The tower has a tail, a ribbon wall that unwinds around the edge of the site, protecting it from its neighbours, but without being hostile to them. It bulges open at one end to provide access down a flight of steps into the basement. The finish for this tail is remarkable. A skin of living green moss sprouts through square blocks to create a vaguely Aztec pattern. This gives a clue to what the building, with its multilayered references to natural materials and organic forms, is about. Its material qualities, which range from rough to smooth and tight to loose, give the building its distinctive character.

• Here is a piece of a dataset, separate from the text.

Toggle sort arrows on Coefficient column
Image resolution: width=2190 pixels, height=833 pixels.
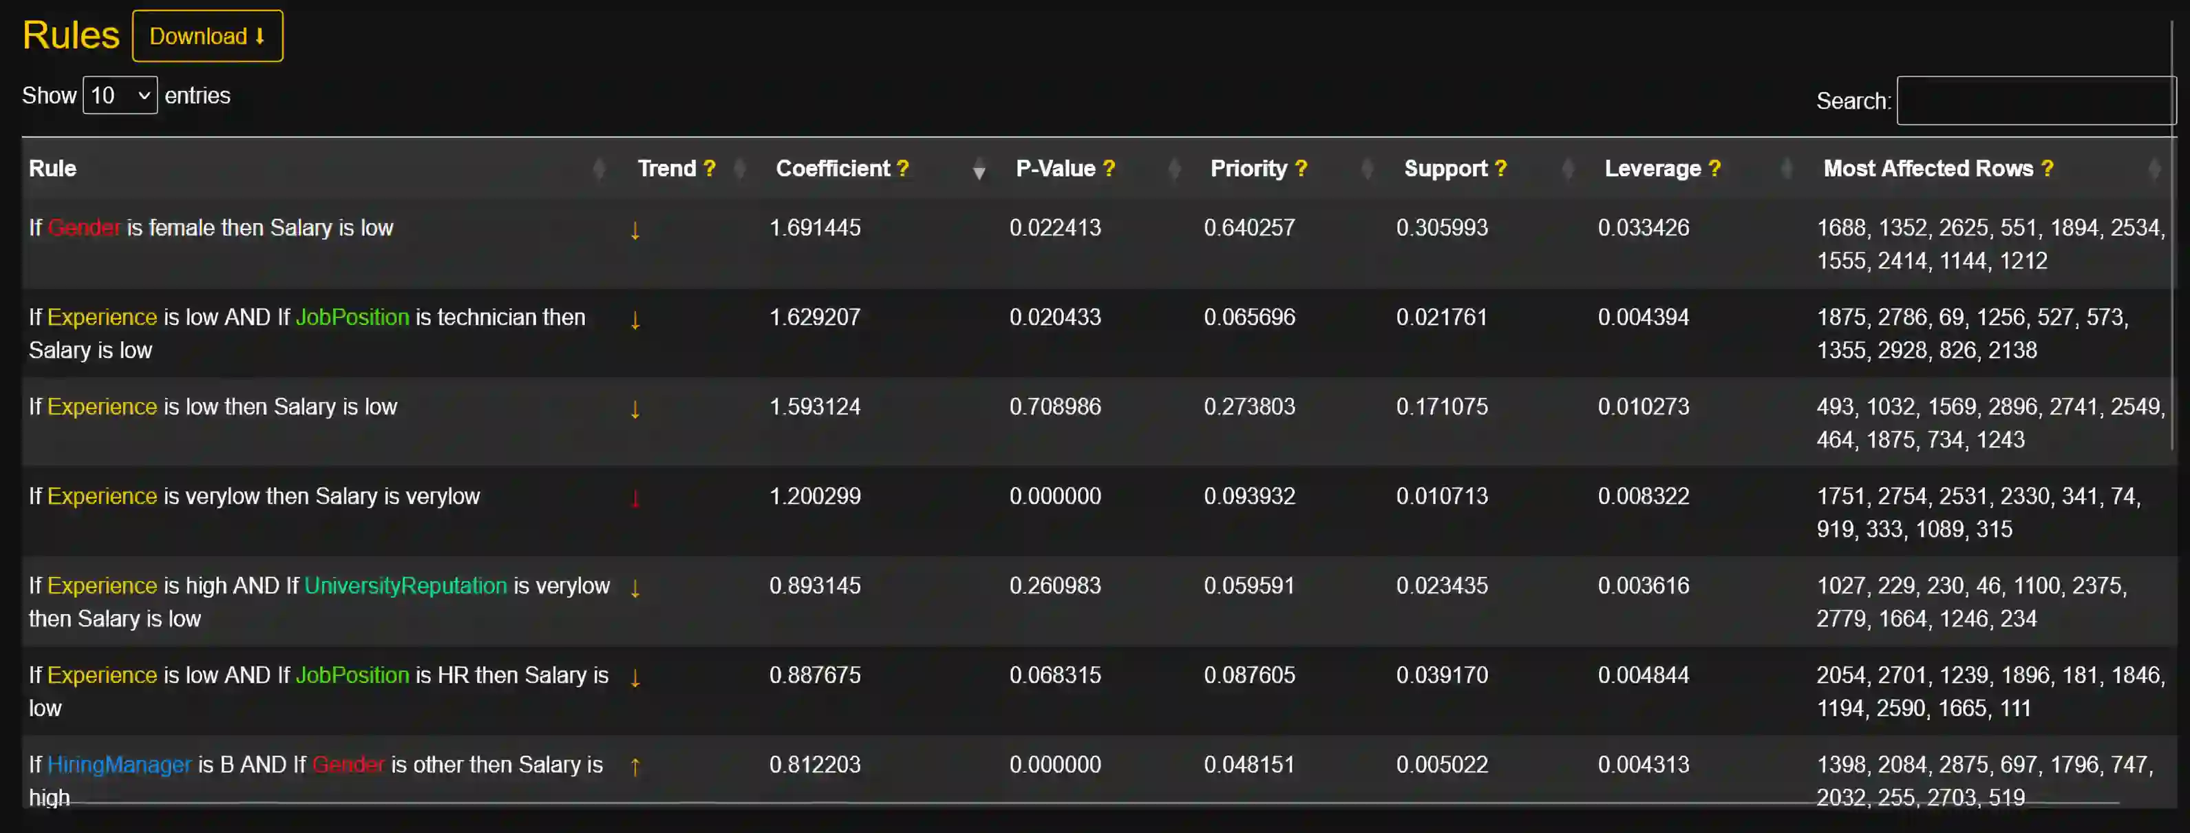point(979,170)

The tower has four different types of glass: some flat and transparent; others, in the changing rooms, etched for modesty. Some windows push outward, while others are sucked in, as if the building were breathing. The same themes shape the interior. The ceilings are perforated metal, into which a series of larger black holes has been inserted, drawing the surface smoothly inward to make way for the lights. In the corridors, the lights go the other way, marked by dollops of silicon gel bubbling outward.
If the exterior is wet and mossy, the interior demonstrates an almost perverse interest in mixing hairy surfaces with viscous finishes. Some display racks are sheathed in pony skin, others are coated in silicon. There are display tables in molded see-through fiberglass, and some are filled with fiber optics like jellyfish tentacles.
In the basement, the floor is the same raw oak that Herzog and de Meuron used for Tate Modern. But on the upper levels the floors vary between lacquered steel for stairs and a vulnerable ivory-coloured carpet that even the infinitely careful and patient Japanese have trouble keeping spotless.